The fall in the number of homes for sale is down on a combination of strong demand and the high number of first-time buyers entering the market, according to the Royal Institution of Chartered Surveyors (RICS) whose survey covered the last three months of 1997. Five interest-rate rises since the general election and worries about the Far East economic crisis have taken their toll, ensuring that prices increases this year will be lower that in 1997.
More than half of the respondents to a RICS survey expected house prices in the South-east to rise in the first quarter of 1998 but said they would be nothing like the 25 per cent growth seen last year. The majority of the forecasts put future south-east increases at 2 per cent or lower, while across the country the figure is expected to be 6 per cent compared with 7-9 per cent growth last year.
The figures back up reports showing December was marked by a significant downturn in prices. RICS said 18.5 per cent more estate agents expected prices to rise than fall, compared with 48 per cent for the same period last year.
Today, Nationwide Building Society said house prices rose by an average of 2.4 per cent in the last three months of 1997 - giving an annual increase of 12.1 per cent by the end of December. Nationally, prices were close to their 1989 peak although, after allowing for inflation, they remained about 30 per cent lower, Nationwide said.
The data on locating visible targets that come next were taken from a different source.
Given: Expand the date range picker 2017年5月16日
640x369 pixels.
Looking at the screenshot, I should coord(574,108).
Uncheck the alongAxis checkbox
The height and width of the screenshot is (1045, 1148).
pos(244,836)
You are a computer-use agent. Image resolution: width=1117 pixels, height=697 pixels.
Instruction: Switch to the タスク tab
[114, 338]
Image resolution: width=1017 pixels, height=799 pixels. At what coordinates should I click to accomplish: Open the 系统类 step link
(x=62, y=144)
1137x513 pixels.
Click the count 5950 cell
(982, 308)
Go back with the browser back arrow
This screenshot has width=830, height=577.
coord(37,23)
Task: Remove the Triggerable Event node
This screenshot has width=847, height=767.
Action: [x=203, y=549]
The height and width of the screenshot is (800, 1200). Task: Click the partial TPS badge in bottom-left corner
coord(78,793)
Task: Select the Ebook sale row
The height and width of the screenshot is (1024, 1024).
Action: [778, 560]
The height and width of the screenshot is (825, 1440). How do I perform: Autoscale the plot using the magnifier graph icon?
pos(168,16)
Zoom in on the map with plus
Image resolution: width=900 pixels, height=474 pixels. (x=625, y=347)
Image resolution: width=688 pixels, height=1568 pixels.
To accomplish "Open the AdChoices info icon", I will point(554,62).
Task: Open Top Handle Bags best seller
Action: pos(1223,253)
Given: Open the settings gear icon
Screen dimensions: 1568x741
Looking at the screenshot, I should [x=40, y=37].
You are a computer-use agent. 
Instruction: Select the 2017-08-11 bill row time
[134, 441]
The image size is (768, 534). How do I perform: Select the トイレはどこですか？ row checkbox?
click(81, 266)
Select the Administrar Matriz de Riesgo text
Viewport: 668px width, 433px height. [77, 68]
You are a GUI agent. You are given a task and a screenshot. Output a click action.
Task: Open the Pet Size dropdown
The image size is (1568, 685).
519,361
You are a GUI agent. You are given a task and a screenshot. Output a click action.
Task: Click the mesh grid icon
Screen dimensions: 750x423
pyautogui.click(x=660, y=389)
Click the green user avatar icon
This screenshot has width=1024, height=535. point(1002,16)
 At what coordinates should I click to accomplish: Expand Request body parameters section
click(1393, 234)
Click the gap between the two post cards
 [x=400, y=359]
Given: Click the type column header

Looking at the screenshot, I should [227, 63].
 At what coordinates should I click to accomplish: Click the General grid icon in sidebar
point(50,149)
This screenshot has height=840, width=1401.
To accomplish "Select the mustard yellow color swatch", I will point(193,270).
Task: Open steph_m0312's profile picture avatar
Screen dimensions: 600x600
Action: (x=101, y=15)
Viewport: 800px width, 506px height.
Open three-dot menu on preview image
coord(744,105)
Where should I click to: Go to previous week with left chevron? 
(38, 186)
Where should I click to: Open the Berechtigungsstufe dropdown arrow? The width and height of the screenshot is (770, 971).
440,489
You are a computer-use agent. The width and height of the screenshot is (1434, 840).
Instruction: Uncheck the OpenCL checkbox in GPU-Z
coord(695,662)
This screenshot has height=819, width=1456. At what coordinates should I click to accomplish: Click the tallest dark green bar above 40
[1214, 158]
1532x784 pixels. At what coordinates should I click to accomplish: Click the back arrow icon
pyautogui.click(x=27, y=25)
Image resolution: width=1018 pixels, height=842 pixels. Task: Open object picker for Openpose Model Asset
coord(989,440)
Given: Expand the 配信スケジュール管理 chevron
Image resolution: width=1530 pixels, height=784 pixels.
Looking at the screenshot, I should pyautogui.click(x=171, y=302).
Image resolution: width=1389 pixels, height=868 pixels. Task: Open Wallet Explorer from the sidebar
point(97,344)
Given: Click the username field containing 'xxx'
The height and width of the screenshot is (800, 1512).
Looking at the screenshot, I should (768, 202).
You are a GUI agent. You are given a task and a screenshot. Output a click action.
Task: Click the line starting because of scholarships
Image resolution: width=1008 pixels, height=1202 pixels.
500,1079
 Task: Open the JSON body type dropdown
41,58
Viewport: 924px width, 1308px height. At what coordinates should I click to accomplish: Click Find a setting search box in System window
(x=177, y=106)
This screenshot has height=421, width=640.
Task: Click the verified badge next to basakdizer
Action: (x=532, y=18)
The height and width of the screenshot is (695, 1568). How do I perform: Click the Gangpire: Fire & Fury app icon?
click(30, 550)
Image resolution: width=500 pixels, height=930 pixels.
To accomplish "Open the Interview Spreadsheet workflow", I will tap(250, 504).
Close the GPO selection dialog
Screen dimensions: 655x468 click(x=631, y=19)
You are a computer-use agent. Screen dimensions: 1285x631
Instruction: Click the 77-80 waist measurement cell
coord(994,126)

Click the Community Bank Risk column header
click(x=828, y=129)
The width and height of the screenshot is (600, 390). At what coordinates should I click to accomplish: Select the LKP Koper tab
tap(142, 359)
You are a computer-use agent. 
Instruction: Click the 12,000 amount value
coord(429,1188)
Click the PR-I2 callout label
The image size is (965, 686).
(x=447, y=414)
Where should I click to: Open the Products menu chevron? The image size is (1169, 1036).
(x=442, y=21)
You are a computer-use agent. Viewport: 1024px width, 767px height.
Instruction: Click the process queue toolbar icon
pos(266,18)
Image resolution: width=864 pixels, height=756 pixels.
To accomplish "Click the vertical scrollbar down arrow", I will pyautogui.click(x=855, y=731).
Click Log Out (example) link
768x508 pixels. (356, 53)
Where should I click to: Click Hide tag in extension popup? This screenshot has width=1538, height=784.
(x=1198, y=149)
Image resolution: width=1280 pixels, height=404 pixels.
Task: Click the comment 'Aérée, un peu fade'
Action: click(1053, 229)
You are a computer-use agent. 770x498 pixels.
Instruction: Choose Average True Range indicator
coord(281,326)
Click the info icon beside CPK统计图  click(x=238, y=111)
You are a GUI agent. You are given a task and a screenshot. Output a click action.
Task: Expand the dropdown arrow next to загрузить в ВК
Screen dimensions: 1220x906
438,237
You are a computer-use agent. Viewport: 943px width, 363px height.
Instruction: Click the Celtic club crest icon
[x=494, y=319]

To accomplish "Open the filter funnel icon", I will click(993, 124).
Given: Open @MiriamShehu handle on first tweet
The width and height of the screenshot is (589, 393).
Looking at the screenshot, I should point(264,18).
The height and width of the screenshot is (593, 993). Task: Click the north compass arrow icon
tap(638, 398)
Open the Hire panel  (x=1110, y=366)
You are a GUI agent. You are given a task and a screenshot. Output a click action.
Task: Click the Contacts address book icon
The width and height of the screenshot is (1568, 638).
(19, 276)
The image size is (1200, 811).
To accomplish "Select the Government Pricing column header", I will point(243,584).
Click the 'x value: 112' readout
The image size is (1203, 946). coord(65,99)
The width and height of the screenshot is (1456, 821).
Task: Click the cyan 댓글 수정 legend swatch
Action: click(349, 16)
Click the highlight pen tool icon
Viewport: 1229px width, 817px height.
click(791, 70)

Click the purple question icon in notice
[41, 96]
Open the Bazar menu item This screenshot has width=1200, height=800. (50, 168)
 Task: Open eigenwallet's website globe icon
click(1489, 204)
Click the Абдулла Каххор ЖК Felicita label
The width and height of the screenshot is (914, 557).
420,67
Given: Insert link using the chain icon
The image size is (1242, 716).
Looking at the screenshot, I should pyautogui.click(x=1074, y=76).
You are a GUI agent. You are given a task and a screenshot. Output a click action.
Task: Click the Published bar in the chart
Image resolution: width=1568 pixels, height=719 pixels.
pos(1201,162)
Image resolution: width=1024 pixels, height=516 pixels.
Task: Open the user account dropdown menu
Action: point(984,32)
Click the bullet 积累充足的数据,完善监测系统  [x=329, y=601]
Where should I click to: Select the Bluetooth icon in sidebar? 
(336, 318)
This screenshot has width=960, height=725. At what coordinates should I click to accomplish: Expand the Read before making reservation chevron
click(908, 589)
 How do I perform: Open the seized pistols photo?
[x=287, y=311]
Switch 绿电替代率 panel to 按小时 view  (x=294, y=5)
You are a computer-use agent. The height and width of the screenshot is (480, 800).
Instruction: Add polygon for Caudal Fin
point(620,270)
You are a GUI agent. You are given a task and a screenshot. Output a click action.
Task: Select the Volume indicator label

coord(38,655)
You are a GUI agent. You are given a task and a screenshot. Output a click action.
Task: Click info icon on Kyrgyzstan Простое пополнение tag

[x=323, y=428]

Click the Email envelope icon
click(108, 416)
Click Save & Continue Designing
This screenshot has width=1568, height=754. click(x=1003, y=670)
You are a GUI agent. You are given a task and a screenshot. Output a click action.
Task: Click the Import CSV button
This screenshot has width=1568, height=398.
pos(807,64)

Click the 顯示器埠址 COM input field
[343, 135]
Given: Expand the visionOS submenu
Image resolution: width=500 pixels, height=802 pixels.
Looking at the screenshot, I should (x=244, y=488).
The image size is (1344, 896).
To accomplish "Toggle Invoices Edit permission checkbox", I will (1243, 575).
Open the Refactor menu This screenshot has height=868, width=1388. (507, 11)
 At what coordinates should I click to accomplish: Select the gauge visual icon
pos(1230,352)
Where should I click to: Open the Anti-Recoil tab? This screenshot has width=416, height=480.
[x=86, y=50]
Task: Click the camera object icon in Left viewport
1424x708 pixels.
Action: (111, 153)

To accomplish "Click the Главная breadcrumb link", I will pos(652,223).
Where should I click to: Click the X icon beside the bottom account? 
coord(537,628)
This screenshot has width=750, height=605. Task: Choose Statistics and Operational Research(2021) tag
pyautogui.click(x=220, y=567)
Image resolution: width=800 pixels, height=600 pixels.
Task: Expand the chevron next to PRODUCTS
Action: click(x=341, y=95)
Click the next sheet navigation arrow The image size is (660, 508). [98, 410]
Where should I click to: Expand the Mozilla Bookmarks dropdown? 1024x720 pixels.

And after a year dominated by supply shortages, the market appeared to be slowing, with rising prices decelerating and sales flat. The slowdown in the South-east was even more pronounced - 14.3 per cent more estate agents expected a rise than a fall in prices, down from 76 per cent a year earlier.
After soaring in 1997 as the economy boomed, UK house prices look set to rise more slowly this year, analysts said.
RICS believes the news is good for homeowners. Ian Perry, a RICS spokesman, said: "The current drop in price rises will result in steadier, sustainable growth.... We look forward to seeing equilibrium return to the market in 1998."